While she prayed in the sanctuary, a kind priest approached Jennifer. He listened to her long and tortuous story. “I repented and confessed my sins. He forgave me for all of it,” she says.
And he told then 45-year-old Jennifer about Thistle Farms.
Nine years ago, her brother drove her to Nashville, TN and the beginning of a new life. Operating on the philosophy of love heals, Thistle Farms provides two years of housing, food, therapy, education, and medical care to women as they recover from prostitution, addiction, and trafficking.
The non-profit also offers jobs—with a living wage—to the healing women. Jennifer, employed as the Volunteer Coordinator, explains Thistle Farms hires the women and pays them a sufficient salary. “They don’t have to return to illegal hustles to make ends meet,” she says.
“We are good women, but we need a first chance at life. We didn’t get one as children,” continues Jennifer. Prison, for these women, is a vicious cycle. They get out, they can’t get a job, and they return to what they were doing to land them in prison in the first place.
Thistle Farms did not produce a “spontaneous, miraculous transformation” in Jennifer, and she didn’t feel safe for a long time. But she did feel loved and cared for. And she learned to care about, and love, herself.
Step by step, Jennifer’s new life at Thistle Farms moved forward, and she began to feel alive. Therapists helped her grieve her past, get angry about it, and let it go. “It felt like resurrection,” she says.
She gave up drugs and—required to keep appointments and commitments—learned self-control and discipline. She discovered true love is sometimes “strict” and “stern.”
According to Jennifer, miracles happen at Thistle Farms.
Women are frightened when they first arrive, with hollow, empty eyes.

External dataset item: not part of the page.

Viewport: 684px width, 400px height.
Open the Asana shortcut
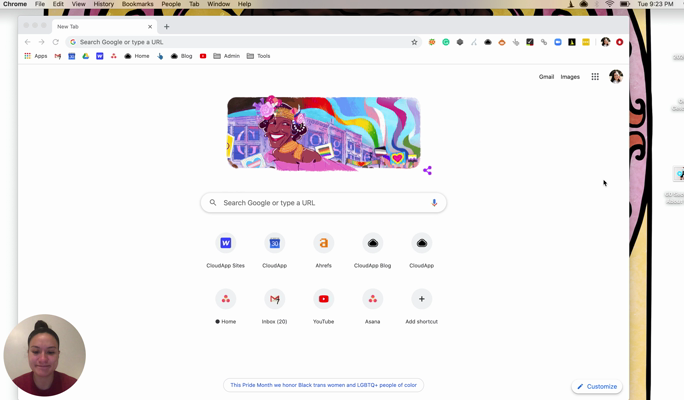tap(372, 299)
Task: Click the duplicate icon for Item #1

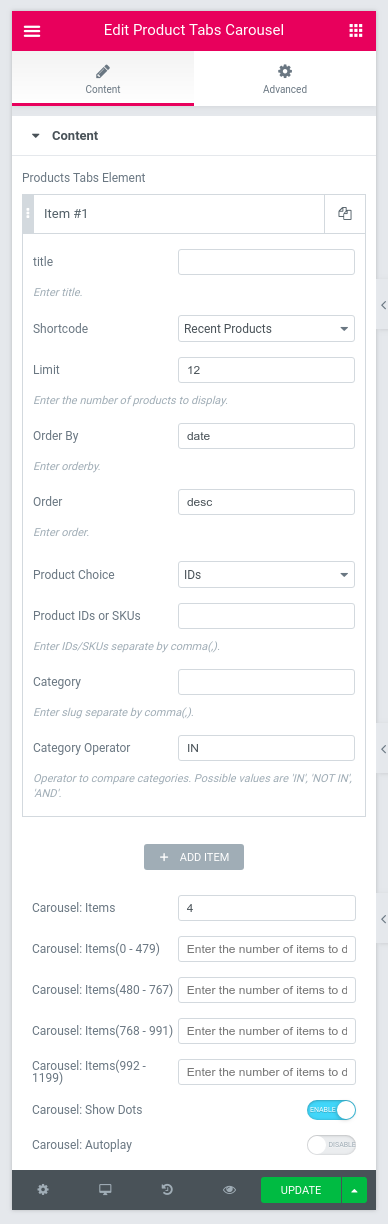Action: pyautogui.click(x=345, y=213)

Once they know they are safe and others care at this special place, peace washes over them. They begin to smile and “get a glow in their eyes.”
Seven years ago, Jennifer finished her two-year program, and it was time to find a place of her own. She was terrified. “I’d always lived under someone else’s rule,” she says.

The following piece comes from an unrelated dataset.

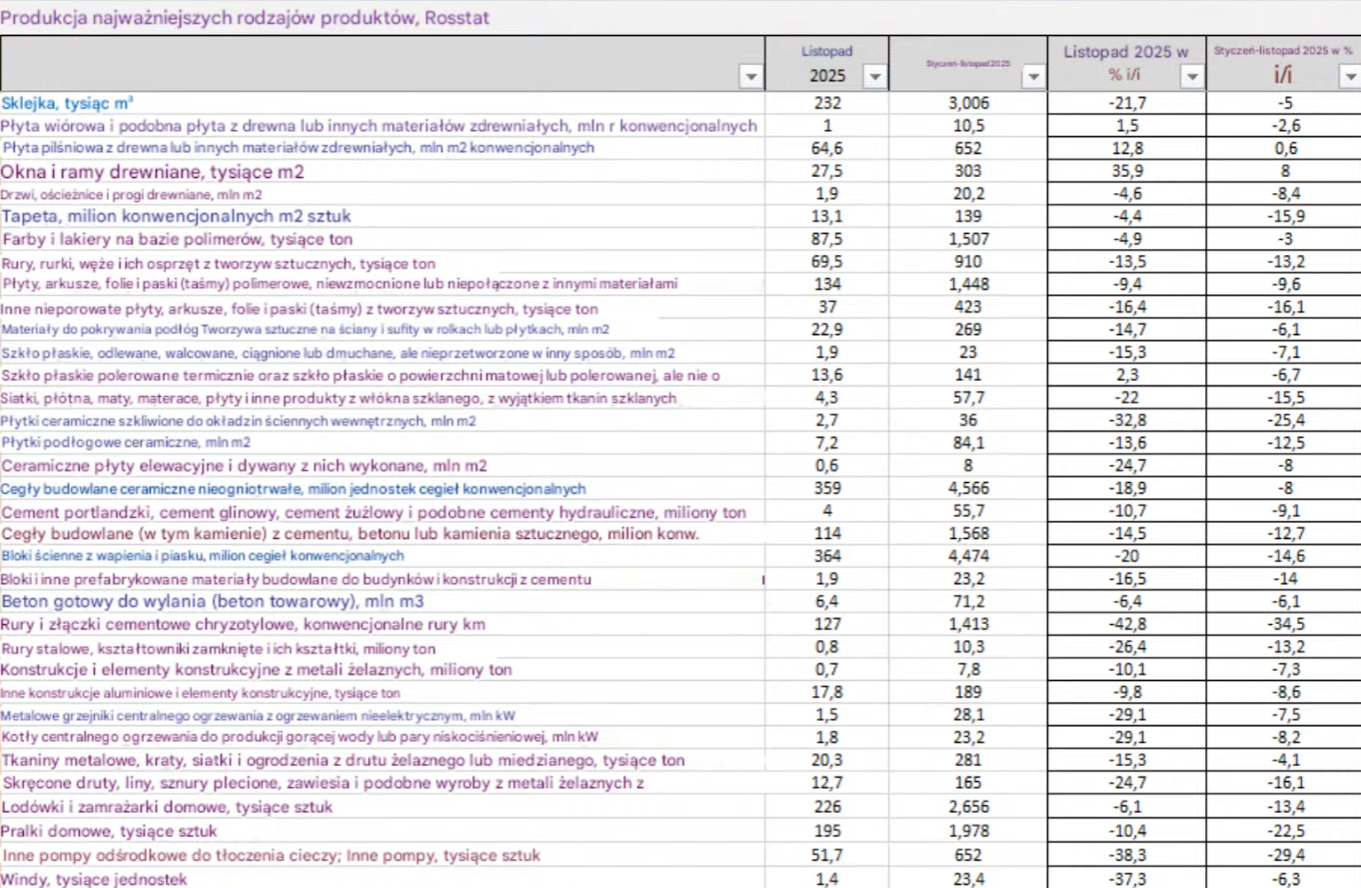Screen dimensions: 1361x888
Task: Open filter arrow for Listopad 2025 w %
Action: pyautogui.click(x=1191, y=77)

But God winked at her again. A Thistle Farms volunteer, teaching Jennifer budget tips and tricks, needed a house-sitter while she left the country on a work assignment. “For two years, I didn’t have to worry about the rent and could focus on other areas of my life,” reflects Jennifer.
This sort of kindness has been hard to adjust to. All those years she was homeless, few people were nice to Jennifer. Passersby looked the other way or crossed the street to avoid her. “I felt unseen most of the time,” Jennifer says, “like I wasn’t a part of the world around me.” A place most of us don’t know…
“Life is still hard, but things have been turned right side up,” she continues.
Late last year, Jennifer entered an Ohio courtroom via the main public entrance doors—not from the familiar prisoner-holding area in the back. After she related her life story, an expert from a respected university discussed the effects of trauma on individuals.
The judge asked Jennifer to approach the stand. In front of her lay a stack of files—Jennifer’s drug and prostitution cases from so long ago. When the judge informed her the cases no longer exist, Jennifer’s knees buckled.
“Ask me how many criminal cases I have in my records,” Jennifer says to me. “None. She erased them all. I am no longer a criminal.”
All those years, Jennifer had waited for God to remove her from her mess of a life. And, all that time, Jennifer later realized, God was waiting for her. “God loves me. And love is the most powerful force to change the world,” she says.
How does it feel, I ask?
She’s a published author, a speaker, a volunteer coordinator, and a mentor to other survivors. Before she responds, she laughs and reminds me she only completed the 8th grade and earned a GED in jail.
“How does it feel? It feels like a performance. Light is inside of me now. I should not have survived, but the hand of God was on me.”
“I am still standing. And those left standing must dance.”
Jennifer’s book and related show, Delivered-The Fragmented Memories of a Former Streetwalker, began as a journal. She dedicates the book to everyone she’s ever disliked and loved. They’ve made her the woman she is today.